We are partnering with MECA to host more events to the Quality of the last show we did. Everyone (Competitors-Vendors) both was happy that we were punctual and professional on all levels. Now the Casino Is working with us to do a string of shows.

With the Success of Autofest 2009 at the Choctaw Casino in Durant, Oklahoma, The Autofest Points Series is now underway.

Saturday October 24th the Next Stop at Choctaw Casino in Stringtown Oklahoma

The Autofest Points Series will consist of a schedule of shows starting with the Oklahoma area plans to expand nationwide. Shows will consist of a Car and Truck show as well as Motorcycles and ATV's.

Classics, Antiques, Muscle Cars and Tuners will be on hand to showcase their rides and their skills in getting them to this level. A Car Stereo Competition as well as a "Burn out"(in most areas) will also take place.

Competitors from this show will earn Double points and count towards the Autofest 2010 as well as Meca World Finals. The Points Champion of the Choctaw Challenge will take home the "Choctaw Cup" Trophy


Prizes for this show will consist of Trophies, Medals, and Cash.

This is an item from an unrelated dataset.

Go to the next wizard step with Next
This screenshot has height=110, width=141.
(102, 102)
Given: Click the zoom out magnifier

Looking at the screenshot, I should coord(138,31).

For the Top 3 scores overall in the 3 Catergories

Car and Truck Show = 1st-$500 2nd-$250 3rd-$100
Sound Quality Competition = 1st-$500 2nd-$250 3rd-$100
SPL Competition = 1st-$500 2nd-$250 3rd-$100

For more information Contact us @ 580-924-2255
Autofest 2009 in Durant, Oklahoma


----------



## IamMurph (Jan 12, 2009)

This is going to be another killer show. The road to Autofest 2010 is going to be an exciting one.


----------



## SoundCreations - Autofest (Sep 4, 2009)

I do agree. We are getting some great response for the show!


----------



## Mark Eldridge (Jul 23, 2008)

Anyone that can attend these shows around Oklahoma, do so! We had a blast in Durant in August, and from talking with Tony, this series will be lots of fun. Thc Choctaw Casino does a terriffic job of promoting the events, and bringing people in to see the cars. Excellent facilities, great people, etc. 

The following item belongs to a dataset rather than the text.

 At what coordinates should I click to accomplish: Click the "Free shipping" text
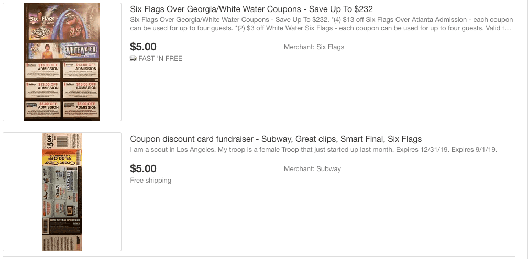150,181
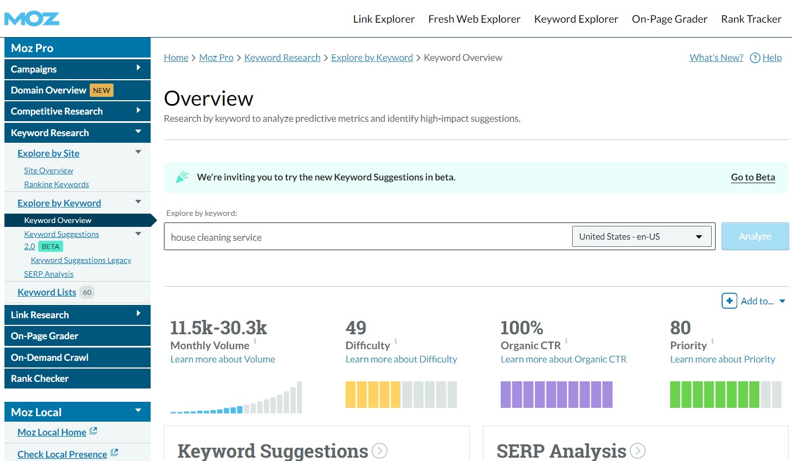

Anyone in DFW, OKC, Tulsa, Little Rock, Shreveport, Wichita Falls, Lawton, etc, can easily make this one a one day trip. 

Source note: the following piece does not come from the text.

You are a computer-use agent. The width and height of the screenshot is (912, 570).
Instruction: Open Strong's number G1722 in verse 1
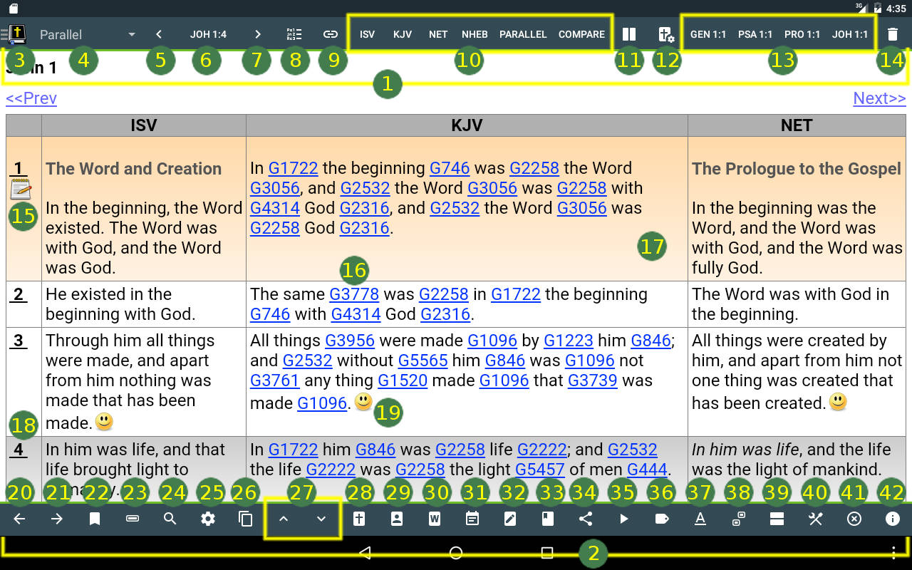coord(293,168)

And if you've never competed in MECA, or never competed at all, come on out and give it a try. There will be a number of seasoned competitors there, and we can talk about sound quality in general, about MECA specifically, or what ever. 

I'm looking forward to this show, and those that follow. Thanks to Tony and the Choctaw Casino for getting the ball rolling!


----------



## SoundCreations - Autofest (Sep 4, 2009)

Thanks Mark, and Murph!


Also let me add that if you have children, do not be afraid to bring them!!

They will be a festival for the kids as well! This is fun for the family, you dont have to worry about the stuf you dont want your kids around!

Bring the wife, kids and your tents and lets have a great time and network and learn from one another!


----------



## IamMurph (Jan 12, 2009)

How was the show?


----------



## PaulD (Nov 16, 2006)

SoundCreations - Autofest said:


> Also let me add that if you have children, do not be afraid to bring them!



A number of MECA events in Tenn had MECA kids events, they are fun to watch.


----------